* _DIRECTIONS FOR THIS TASK_: Display every line below that contains the word "with".

(begin)

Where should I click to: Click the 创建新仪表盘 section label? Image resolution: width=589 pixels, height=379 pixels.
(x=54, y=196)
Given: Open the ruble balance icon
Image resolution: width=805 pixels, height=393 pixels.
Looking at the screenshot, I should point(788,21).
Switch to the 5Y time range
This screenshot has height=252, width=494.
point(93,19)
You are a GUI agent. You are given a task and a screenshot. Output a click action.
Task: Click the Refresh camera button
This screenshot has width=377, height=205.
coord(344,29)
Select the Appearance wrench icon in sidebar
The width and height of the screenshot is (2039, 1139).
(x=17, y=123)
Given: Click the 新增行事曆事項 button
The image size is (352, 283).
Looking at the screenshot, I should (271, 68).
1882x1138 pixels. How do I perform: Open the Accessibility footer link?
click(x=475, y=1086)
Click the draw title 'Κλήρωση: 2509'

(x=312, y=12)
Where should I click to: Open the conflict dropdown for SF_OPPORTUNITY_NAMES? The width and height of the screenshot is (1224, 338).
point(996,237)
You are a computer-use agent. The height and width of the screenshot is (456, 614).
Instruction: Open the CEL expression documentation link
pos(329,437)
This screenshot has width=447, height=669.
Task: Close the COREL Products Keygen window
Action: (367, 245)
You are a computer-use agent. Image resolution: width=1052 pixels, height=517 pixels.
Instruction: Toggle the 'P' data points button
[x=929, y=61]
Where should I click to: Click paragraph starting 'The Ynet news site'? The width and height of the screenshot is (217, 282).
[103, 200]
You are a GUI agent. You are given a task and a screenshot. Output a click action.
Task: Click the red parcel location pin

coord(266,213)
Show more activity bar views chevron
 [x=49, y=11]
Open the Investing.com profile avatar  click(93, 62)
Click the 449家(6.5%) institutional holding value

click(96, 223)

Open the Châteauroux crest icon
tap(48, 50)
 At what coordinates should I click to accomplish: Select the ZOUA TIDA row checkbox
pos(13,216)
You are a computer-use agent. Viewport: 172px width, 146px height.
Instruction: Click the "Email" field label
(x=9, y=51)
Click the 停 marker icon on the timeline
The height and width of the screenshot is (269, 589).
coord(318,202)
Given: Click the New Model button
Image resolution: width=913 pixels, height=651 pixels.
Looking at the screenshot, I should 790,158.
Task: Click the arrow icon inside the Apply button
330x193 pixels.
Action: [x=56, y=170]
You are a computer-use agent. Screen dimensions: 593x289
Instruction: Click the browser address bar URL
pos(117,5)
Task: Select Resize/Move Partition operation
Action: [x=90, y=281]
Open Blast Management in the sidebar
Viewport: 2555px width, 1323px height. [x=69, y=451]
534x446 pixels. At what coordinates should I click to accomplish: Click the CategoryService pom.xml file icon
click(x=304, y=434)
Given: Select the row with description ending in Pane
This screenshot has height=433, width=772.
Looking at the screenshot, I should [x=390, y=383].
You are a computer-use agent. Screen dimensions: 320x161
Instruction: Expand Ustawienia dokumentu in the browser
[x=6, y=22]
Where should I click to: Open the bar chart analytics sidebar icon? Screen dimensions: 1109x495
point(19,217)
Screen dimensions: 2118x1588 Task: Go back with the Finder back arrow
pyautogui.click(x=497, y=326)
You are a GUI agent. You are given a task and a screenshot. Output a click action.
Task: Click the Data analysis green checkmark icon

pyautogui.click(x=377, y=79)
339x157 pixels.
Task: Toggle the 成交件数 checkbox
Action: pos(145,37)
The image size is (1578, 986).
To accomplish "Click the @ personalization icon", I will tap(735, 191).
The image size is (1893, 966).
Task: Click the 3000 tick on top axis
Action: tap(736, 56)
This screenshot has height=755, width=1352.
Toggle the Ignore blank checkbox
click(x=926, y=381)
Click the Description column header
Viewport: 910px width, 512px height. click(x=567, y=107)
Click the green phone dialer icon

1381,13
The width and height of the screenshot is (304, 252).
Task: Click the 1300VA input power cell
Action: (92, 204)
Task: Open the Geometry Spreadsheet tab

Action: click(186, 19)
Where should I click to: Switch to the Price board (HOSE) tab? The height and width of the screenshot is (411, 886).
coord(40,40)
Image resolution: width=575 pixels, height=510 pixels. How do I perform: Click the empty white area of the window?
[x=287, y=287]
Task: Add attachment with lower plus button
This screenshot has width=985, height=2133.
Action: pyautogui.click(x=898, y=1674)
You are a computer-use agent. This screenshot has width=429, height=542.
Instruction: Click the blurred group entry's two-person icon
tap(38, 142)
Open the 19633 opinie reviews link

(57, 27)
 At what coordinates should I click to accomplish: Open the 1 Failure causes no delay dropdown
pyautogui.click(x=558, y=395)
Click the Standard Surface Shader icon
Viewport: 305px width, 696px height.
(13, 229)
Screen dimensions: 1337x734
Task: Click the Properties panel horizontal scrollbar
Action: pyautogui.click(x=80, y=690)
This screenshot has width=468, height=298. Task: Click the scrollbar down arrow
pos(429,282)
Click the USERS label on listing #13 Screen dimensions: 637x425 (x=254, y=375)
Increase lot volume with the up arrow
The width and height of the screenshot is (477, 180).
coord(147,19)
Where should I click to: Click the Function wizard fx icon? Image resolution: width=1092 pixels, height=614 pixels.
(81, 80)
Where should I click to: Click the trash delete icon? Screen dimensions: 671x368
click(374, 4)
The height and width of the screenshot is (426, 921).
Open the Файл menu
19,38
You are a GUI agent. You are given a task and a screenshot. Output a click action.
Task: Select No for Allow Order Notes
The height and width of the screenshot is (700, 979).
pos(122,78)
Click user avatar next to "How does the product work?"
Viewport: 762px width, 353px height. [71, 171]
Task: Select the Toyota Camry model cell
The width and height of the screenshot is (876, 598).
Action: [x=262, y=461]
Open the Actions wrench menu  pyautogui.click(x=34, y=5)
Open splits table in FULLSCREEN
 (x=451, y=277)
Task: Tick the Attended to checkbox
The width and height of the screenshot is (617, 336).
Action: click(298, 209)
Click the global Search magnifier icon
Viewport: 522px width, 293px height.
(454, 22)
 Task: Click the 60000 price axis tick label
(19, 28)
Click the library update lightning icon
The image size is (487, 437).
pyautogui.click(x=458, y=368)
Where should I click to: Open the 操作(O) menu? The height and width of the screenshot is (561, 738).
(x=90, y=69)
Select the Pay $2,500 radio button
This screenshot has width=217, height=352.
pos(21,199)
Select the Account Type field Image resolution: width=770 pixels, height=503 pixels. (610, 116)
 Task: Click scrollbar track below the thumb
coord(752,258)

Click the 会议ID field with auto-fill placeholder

(end)

* _SOLUTION TO THIS EXERCISE_:
Given: Select the row with description ending in Pane
Screen dimensions: 2118x1588 Task: Go back with the Finder back arrow
Task: Add attachment with lower plus button
Increase lot volume with the up arrow
Click the 会议ID field with auto-fill placeholder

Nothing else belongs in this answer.